### EXERCISES
a: Reproduce the stretch of the abstract on saliency models from "Approach: Saliency maps" through "saliency models' accuracy.".
b: For each statement below, answer yes or no according to the abstract on saliency models, and quote the words of the abstract that decide it. (i) The GBVS model treated shirt collars as salient. (ii) The ANN model overestimated observers' attention to facial differences relative to the central region of the face. (iii) The abstract concludes that existing saliency models are adequate for predicting observers' visual attention to facial differences.

### EXTRACT
^^^^

Purpose: Saliency models that predict observers' visual attention to facial differences could enable psychosocial interventions to help patients and their families anticipate staring behaviors. The purpose of this study was to assess the ability of existing saliency models to predict observers' visual attention to acquired facial differences arising from head and neck cancer and its treatment.
Approach: Saliency maps predicted by graph-based visual saliency (GBVS), an artificial neural network (ANN), and a face-specific model were compared to observer fixation maps generated from eye-tracking of lay observers presented with clinical facial photographs of patients with a visible or functional impairment manifesting in the head and neck region. We used a linear mixed-effects model to investigate observer and stimulus factors associated with the saliency models' accuracy.
Results: The GBVS model predicted many irrelevant regions (e.g., shirt collars) as being salient. The ANN model underestimated observers' attention to facial differences relative to the central region of the face. Compared with GBVS and ANN, the face-specific saliency model was more accurate on this task; however, the face-specific model underestimated the saliency of deviations from the typical structure of human faces. The linear mixed-effects model revealed that the location of the facial difference (midface versus periphery) was significantly associated with saliency model performance. Model performance was also significantly impacted by interobserver variability.
Conclusions: Existing saliency models are not adequate for predicting observers' visual attention to facial differences. Extensions of face-specific saliency models are needed to accurately predict the saliency of acquired facial differences arising from head and neck cancer and its treatment.
Keywords: body image; eye tracking; facial difference; head and neck cancer; saliency model.
© 2023 Society of Photo-Optical Instrumentation Engineers (SPIE).

^^^^

### MATERIAL SUPPLIED

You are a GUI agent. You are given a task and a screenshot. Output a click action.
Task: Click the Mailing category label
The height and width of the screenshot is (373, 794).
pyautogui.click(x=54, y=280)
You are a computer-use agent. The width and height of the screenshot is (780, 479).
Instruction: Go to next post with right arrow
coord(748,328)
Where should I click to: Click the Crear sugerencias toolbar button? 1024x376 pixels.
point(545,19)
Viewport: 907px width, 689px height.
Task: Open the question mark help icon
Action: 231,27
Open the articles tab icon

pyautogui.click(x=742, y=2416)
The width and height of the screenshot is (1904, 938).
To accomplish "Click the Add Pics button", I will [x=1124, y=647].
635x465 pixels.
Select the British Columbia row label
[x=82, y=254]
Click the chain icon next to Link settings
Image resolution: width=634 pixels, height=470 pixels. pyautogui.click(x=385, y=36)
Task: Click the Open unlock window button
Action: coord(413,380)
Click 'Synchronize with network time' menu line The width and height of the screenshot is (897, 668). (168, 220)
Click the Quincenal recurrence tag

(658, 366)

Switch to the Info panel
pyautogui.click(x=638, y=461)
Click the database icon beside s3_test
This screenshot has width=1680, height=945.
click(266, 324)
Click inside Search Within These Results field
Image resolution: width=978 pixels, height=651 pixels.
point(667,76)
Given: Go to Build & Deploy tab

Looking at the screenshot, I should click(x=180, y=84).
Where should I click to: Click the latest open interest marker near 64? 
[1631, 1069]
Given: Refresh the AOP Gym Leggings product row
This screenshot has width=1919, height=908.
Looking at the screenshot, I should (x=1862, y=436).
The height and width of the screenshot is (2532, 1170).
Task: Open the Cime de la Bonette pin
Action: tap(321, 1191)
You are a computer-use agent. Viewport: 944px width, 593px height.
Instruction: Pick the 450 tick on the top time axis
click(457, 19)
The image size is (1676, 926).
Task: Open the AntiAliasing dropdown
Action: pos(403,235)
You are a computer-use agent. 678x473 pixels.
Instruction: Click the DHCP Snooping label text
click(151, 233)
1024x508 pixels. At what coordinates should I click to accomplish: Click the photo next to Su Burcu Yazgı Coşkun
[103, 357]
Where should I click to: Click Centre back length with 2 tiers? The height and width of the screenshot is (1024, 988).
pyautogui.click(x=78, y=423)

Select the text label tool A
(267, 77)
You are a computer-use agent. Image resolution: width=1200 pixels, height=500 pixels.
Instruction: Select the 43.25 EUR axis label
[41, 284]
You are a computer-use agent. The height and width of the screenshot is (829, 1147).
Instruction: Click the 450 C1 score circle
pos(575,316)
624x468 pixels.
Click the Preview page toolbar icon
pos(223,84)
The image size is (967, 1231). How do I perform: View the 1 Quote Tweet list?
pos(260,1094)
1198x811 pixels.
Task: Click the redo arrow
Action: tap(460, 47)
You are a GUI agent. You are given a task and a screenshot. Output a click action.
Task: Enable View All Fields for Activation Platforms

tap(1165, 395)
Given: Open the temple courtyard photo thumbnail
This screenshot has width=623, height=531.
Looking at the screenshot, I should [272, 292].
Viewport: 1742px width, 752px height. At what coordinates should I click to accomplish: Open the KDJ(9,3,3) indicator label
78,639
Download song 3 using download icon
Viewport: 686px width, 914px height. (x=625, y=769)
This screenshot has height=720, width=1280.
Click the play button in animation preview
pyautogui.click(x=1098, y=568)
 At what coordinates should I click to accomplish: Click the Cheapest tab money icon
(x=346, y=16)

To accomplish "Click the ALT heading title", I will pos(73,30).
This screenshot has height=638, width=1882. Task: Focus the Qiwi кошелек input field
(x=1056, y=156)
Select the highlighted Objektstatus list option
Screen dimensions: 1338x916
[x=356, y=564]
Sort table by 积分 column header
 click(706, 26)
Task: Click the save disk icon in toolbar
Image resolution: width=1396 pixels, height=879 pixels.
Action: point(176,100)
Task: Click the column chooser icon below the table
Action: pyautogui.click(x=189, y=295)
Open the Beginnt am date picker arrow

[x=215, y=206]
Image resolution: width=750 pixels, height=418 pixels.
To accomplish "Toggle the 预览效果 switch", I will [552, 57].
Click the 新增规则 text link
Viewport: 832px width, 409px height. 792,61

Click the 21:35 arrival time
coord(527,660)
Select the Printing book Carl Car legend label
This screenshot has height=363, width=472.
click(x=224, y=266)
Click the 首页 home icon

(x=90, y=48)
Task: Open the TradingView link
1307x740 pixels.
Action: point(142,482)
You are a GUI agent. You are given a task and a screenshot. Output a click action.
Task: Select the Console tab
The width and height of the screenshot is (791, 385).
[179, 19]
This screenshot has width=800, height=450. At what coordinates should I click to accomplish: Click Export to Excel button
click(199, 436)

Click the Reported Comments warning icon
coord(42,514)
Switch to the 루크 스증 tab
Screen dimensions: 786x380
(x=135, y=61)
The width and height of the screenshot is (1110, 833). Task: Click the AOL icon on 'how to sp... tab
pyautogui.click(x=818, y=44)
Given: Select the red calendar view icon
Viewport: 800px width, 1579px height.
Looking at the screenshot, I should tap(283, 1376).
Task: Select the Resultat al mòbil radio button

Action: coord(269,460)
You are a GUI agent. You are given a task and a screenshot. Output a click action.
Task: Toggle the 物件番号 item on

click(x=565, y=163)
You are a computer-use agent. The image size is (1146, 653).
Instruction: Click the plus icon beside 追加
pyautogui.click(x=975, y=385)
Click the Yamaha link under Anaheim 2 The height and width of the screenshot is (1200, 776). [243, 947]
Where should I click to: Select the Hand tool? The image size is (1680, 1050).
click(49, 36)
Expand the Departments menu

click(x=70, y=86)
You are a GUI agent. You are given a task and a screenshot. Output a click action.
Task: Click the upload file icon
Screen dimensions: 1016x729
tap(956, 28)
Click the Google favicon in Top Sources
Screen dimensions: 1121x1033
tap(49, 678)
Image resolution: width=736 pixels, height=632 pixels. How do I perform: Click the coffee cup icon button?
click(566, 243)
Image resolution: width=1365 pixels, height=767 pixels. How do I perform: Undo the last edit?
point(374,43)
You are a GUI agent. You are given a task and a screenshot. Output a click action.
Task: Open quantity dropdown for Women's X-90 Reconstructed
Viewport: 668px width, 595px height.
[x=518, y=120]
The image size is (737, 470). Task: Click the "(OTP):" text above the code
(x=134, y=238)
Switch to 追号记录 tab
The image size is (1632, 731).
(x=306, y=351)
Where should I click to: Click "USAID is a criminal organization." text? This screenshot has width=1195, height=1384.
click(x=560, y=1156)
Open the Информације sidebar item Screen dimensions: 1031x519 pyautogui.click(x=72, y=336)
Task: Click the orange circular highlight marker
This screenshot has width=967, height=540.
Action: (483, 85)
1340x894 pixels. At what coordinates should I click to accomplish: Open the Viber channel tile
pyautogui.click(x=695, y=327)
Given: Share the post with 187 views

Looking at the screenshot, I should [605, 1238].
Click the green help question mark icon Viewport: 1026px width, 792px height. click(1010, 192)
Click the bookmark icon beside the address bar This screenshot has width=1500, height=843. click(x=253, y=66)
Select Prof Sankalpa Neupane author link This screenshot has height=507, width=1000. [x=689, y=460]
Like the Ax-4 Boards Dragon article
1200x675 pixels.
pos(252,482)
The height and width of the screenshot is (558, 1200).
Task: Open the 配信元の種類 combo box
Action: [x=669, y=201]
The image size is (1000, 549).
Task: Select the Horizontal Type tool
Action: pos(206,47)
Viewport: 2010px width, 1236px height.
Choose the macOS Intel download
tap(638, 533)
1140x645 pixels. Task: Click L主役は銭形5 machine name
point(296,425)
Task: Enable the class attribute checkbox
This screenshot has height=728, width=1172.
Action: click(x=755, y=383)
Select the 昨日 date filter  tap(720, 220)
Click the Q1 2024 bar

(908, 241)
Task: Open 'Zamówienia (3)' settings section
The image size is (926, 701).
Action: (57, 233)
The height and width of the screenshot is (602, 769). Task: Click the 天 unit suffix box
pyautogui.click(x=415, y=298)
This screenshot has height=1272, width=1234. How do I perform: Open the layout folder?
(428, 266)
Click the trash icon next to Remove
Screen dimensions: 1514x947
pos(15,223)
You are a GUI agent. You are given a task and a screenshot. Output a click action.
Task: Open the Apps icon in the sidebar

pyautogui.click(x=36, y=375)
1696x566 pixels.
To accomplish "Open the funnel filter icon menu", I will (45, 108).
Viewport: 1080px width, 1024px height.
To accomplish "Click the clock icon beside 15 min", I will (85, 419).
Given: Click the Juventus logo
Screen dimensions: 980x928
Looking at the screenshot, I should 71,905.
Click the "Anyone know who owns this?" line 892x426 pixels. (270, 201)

^^^^

### EXERCISE RESPONSES
a:
Approach: Saliency maps predicted by graph-based visual saliency (GBVS), an artificial neural network (ANN), and a face-specific model were compared to observer fixation maps generated from eye-tracking of lay observers presented with clinical facial photographs of patients with a visible or functional impairment manifesting in the head and neck region. We used a linear mixed-effects model to investigate observer and stimulus factors associated with the saliency models' accuracy.

b:
(i) Yes: "The GBVS model predicted many irrelevant regions (e.g., shirt collars) as being salient."
(ii) No: "The ANN model underestimated observers' attention to facial differences relative to the central region of the face."
(iii) No: "Existing saliency models are not adequate for predicting observers' visual attention to facial differences."